I am from white cotton sheets hanging out to dry, from Quaker oatmeal left on the stove for breakfast and buckets of rocks picked up after school before home work or tv.
I am from the house that looked like a barn, half underground, built by my father, federal blue bedroom walls and cold ceramic tile floors.
I am from the wild cherry cut down to make a bedroom suite never to be , roses struggling in the red clay to thrive, tobacco leaves scattered on the barn floor, fruit trees in the orchard, iris beds getting more attention than us kids , the rolling yard where grass was premium.
I am from turkey on Thanksgiving and ham on Christmas and Easter and blue eyes for ten generations from Richard Duane and Nancy Lee and my Mawmaw that always called me Bess even though it wasn’t my name.
I am from denial, and love that was unspoken.
From walking on one shoe bringing bad luck and snapping turtles not letting go until it thunders.
I am from Southern Baptists, fire and brimstone ,preaching of a God in which I don’t believe.
I am from the rolling green pastures of Erin and the Trail of Tears, thick chicken and dumplings and meatloaf with ketchup.

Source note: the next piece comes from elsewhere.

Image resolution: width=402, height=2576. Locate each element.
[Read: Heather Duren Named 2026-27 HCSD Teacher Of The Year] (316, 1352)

From parents who grew up poor , hording , living in self imposed poverty, the dreams my mother holds for me , never coming true, and the torture of trying to find my way alone.
I am from the middle pages of the photo album, the pictures of me a third of those of my sisters , invisible, trying to find a place in the cedar chest , on the wall , or in the tins with every one else.